- [Collected data entries]

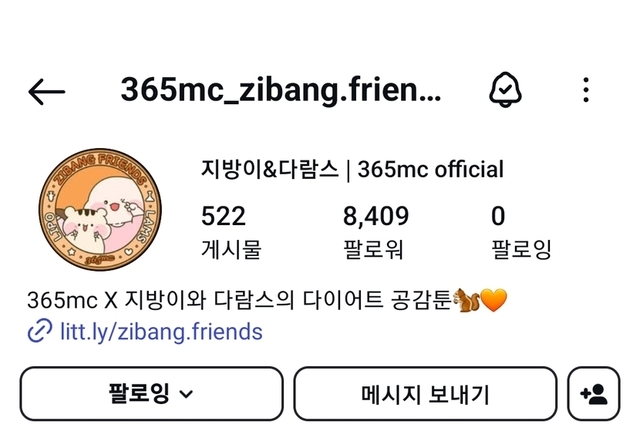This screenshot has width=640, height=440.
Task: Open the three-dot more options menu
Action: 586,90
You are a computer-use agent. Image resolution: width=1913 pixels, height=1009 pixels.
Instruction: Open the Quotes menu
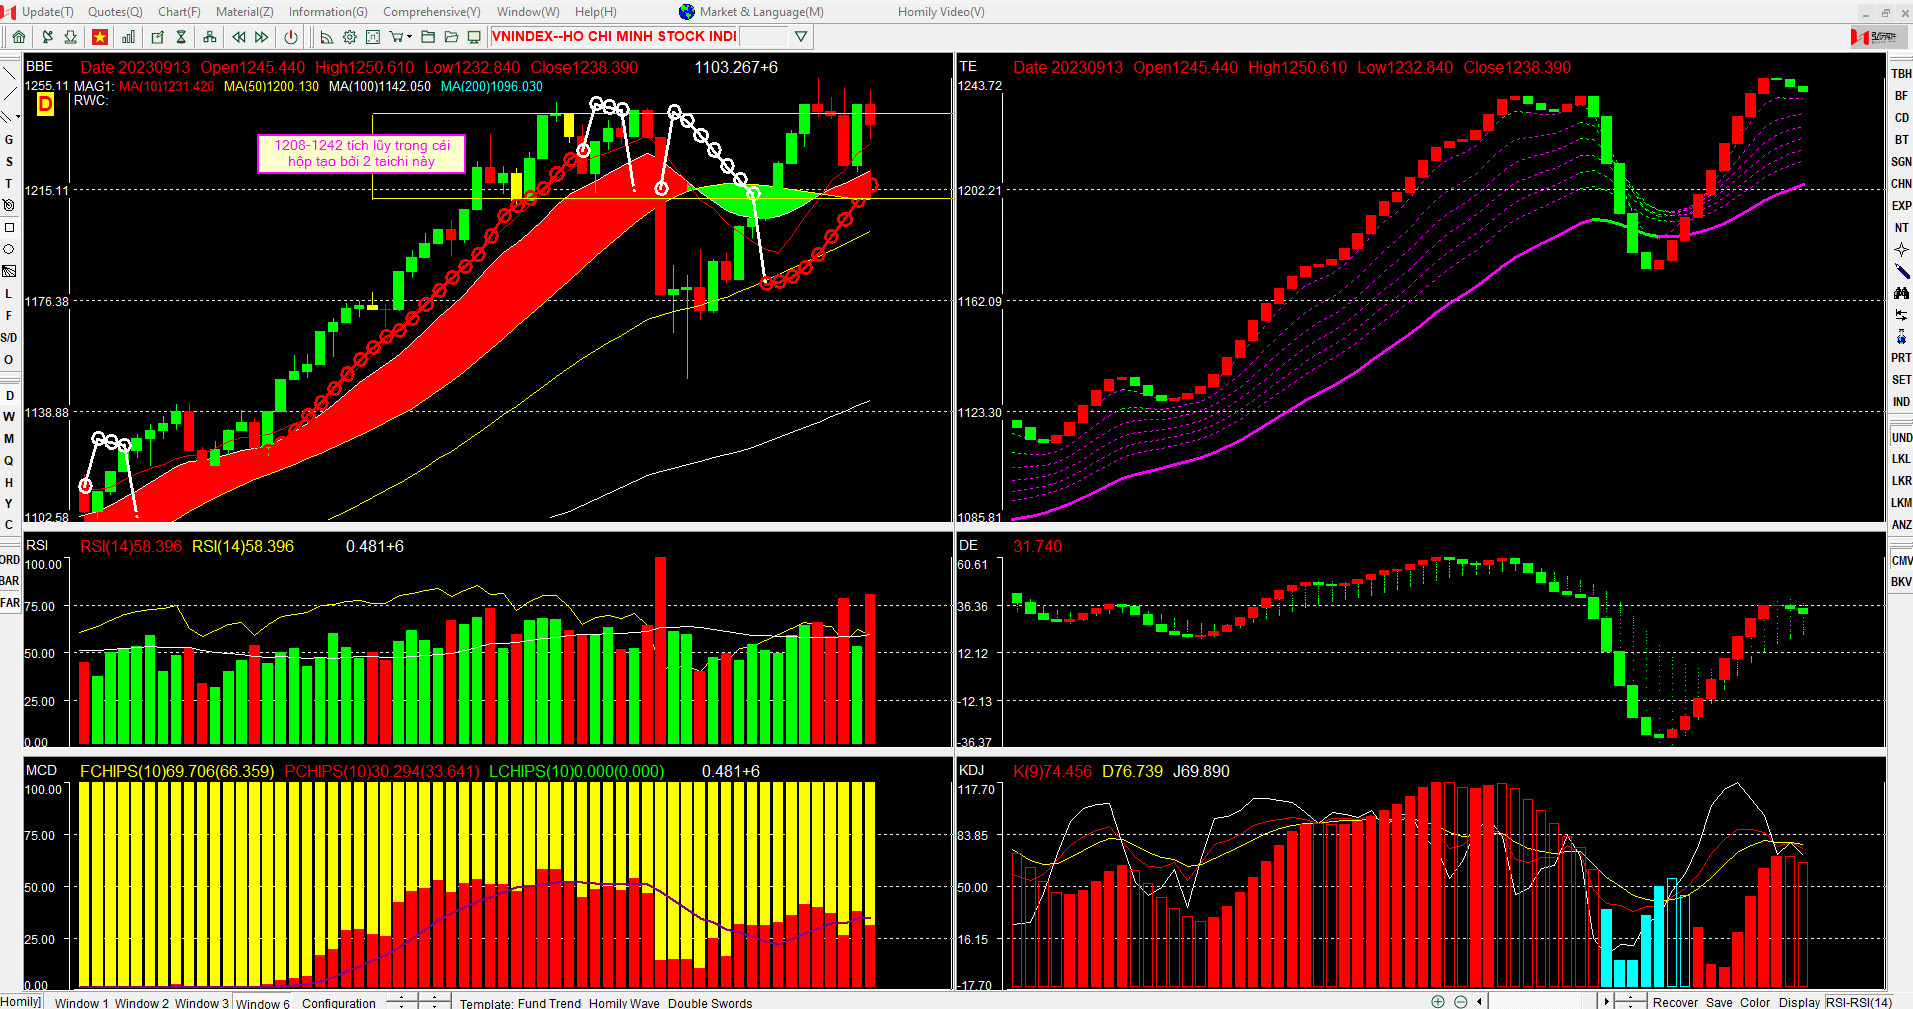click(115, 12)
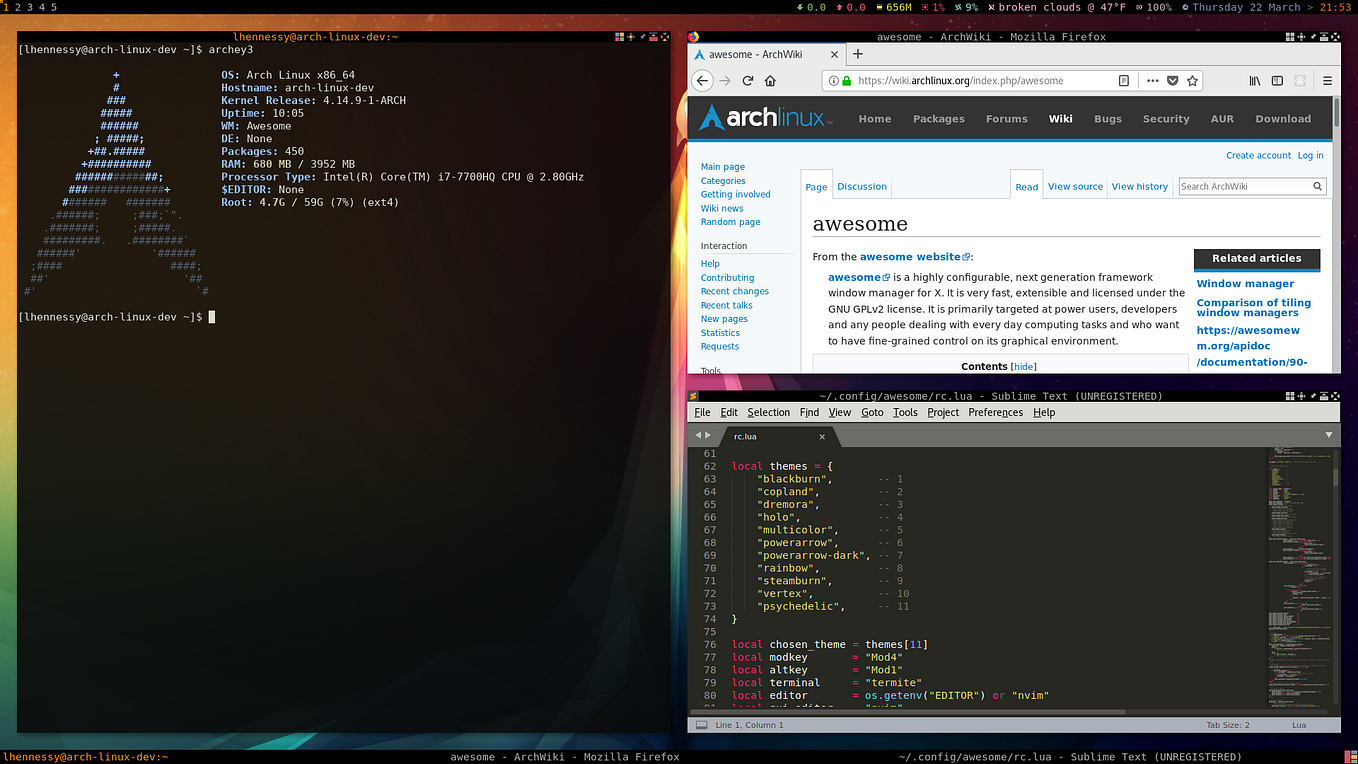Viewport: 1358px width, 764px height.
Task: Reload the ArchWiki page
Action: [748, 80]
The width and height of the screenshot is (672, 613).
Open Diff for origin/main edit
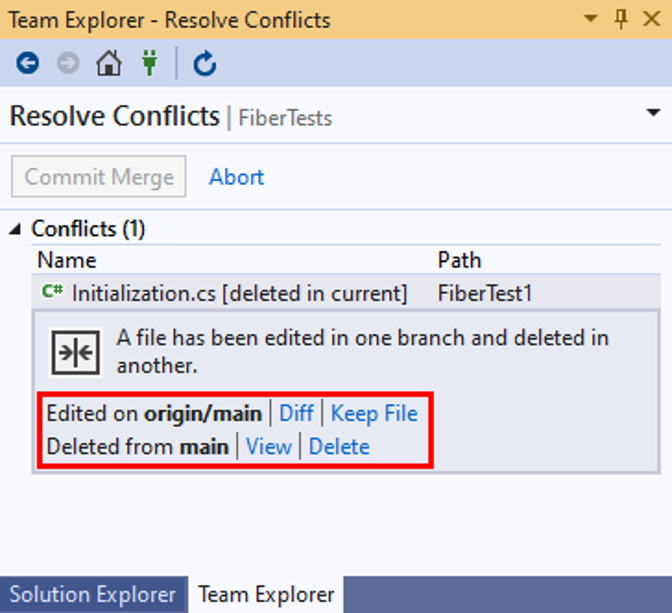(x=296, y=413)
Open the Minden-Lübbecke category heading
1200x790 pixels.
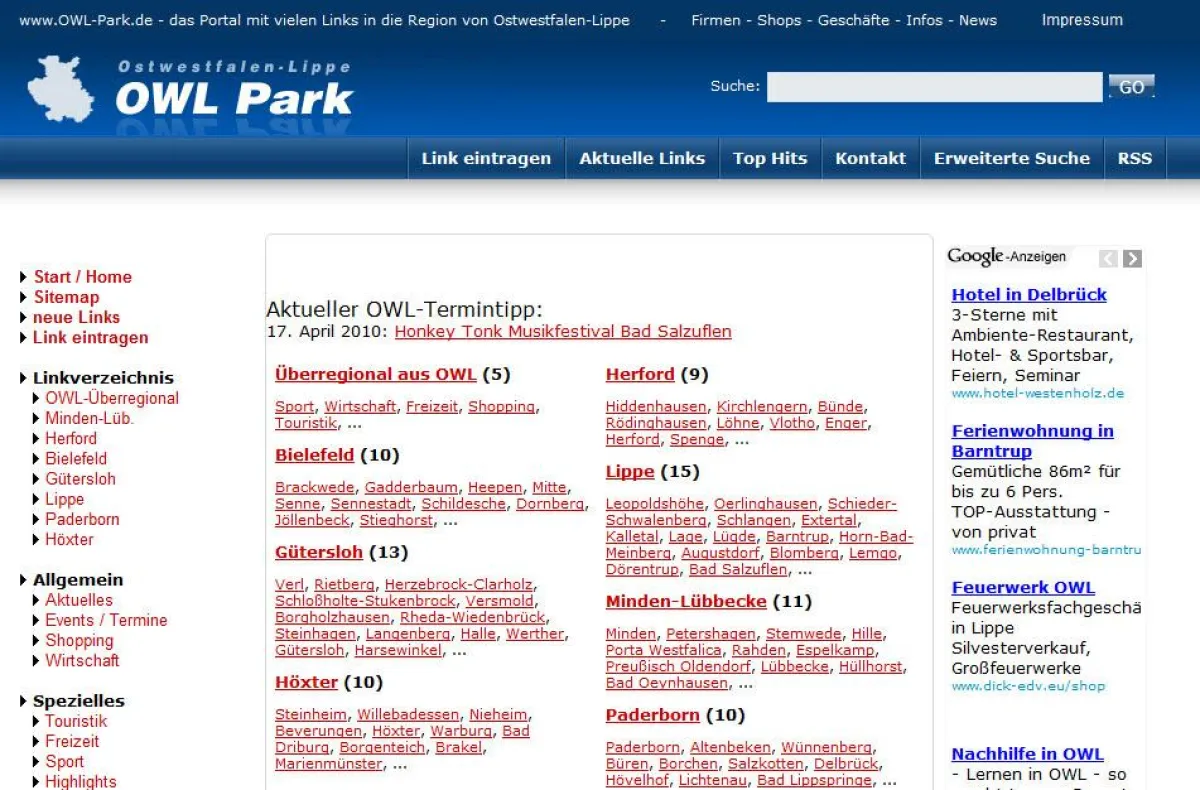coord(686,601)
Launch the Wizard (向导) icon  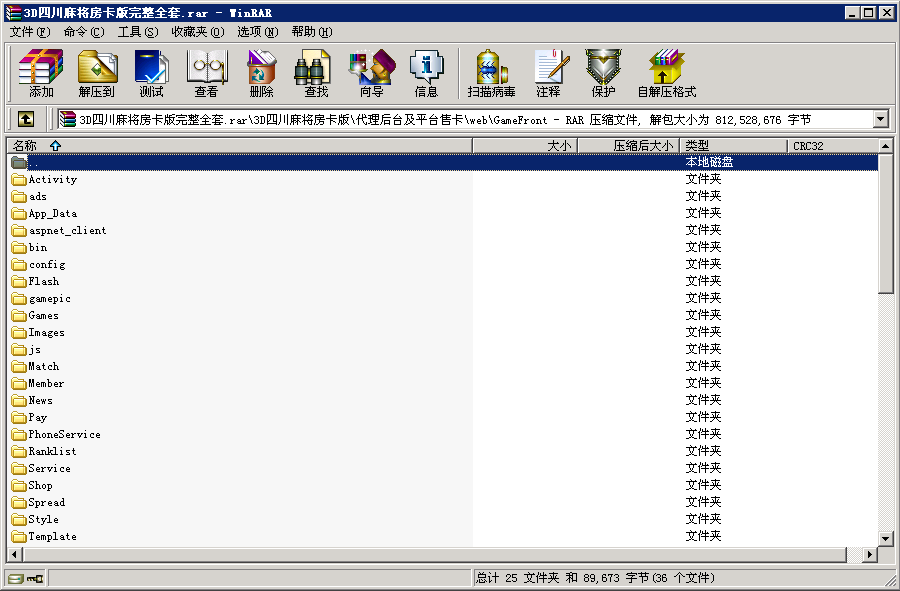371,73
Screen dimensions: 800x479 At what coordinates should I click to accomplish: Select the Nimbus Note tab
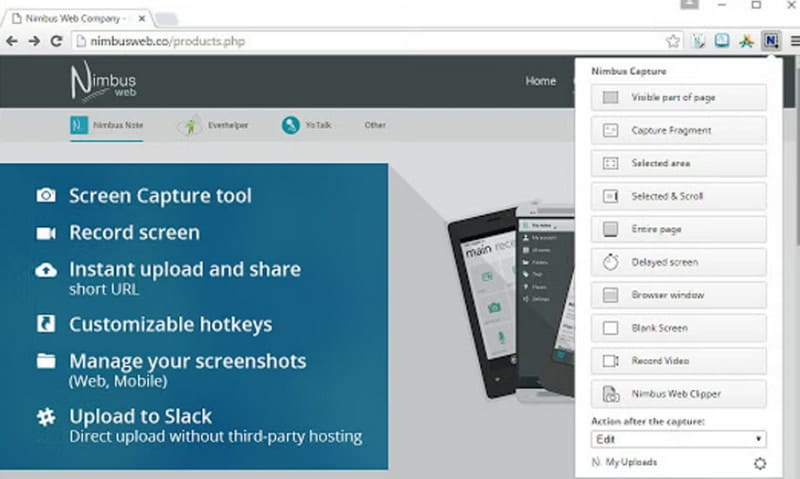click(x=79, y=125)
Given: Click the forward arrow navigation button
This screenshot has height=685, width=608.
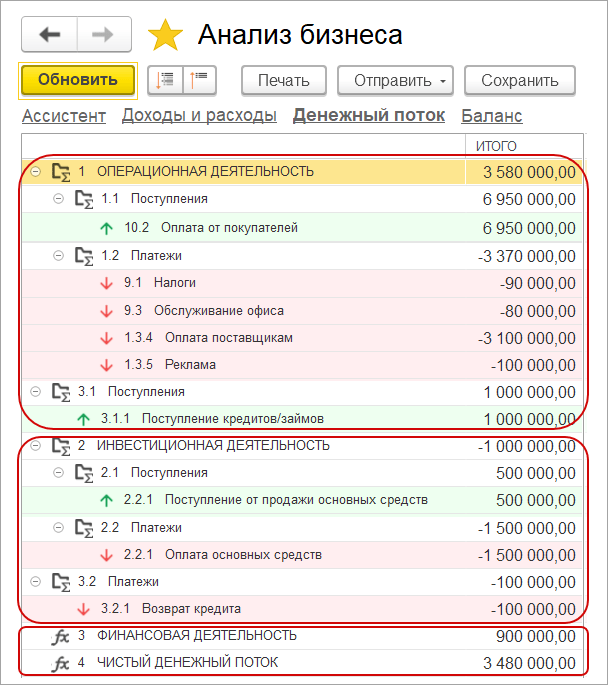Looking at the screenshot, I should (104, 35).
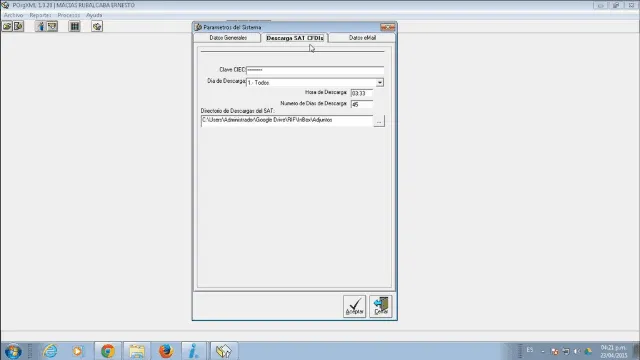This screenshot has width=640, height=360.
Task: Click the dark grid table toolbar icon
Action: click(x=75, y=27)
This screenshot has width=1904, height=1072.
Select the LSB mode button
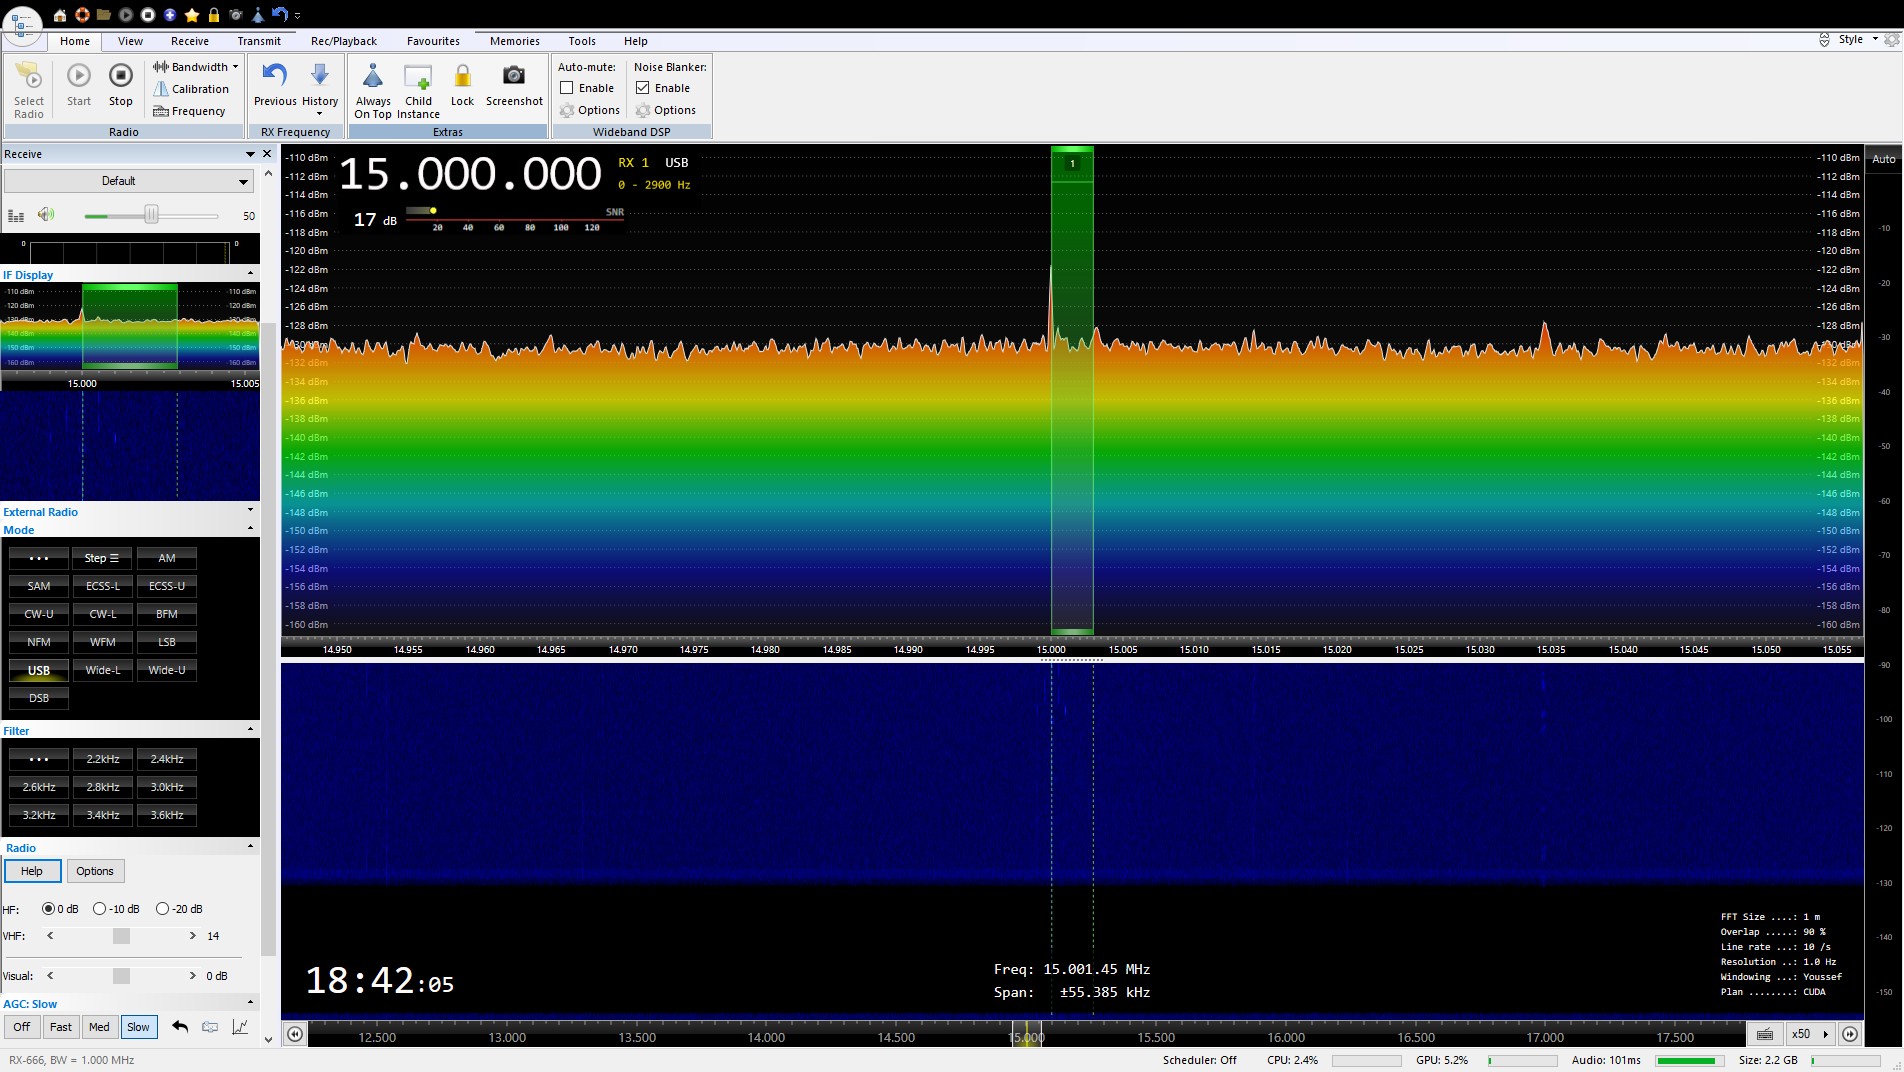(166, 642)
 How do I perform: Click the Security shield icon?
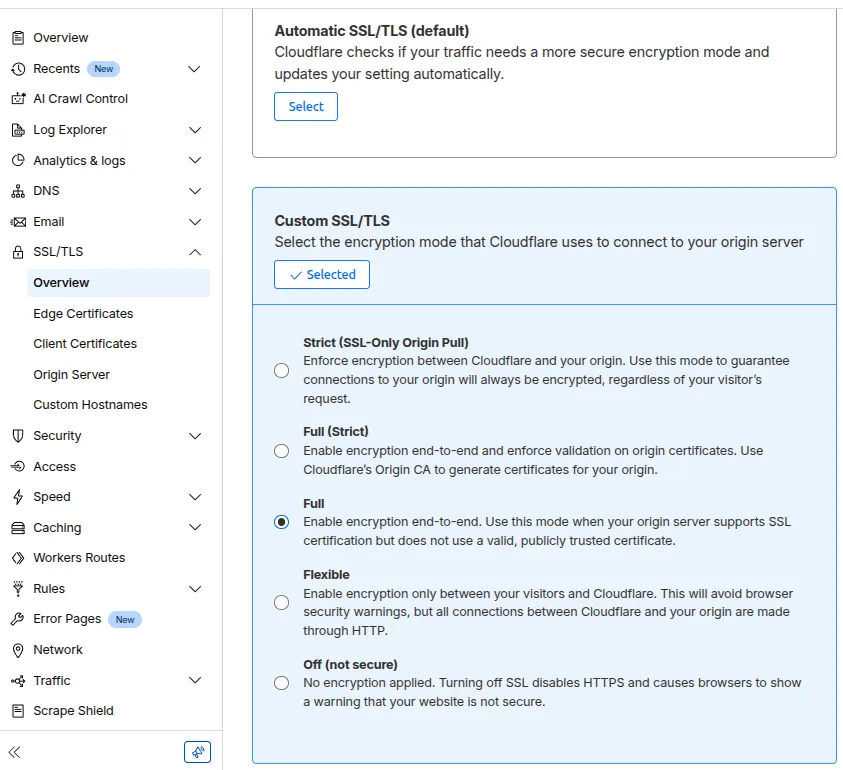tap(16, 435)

- [WORK INSTRUCTION]
Retype, word for word, the lines from the one with "Screen dimensions: 800x479" through the last line of the entries above, and only those lines. Leave pictures out.

- [RESPONSE BELOW]
Screen dimensions: 800x479 At what coordinates should I click to accomplish: Select the Nimbus Note tab
click(x=79, y=125)
Given: Click the forward arrow navigation button
This screenshot has height=685, width=608.
Looking at the screenshot, I should (104, 35).
This screenshot has width=640, height=360.
Task: Click the dark grid table toolbar icon
Action: click(x=75, y=27)
This screenshot has width=1904, height=1072.
Select the LSB mode button
(166, 642)
 How do I perform: Click the Security shield icon?
tap(16, 435)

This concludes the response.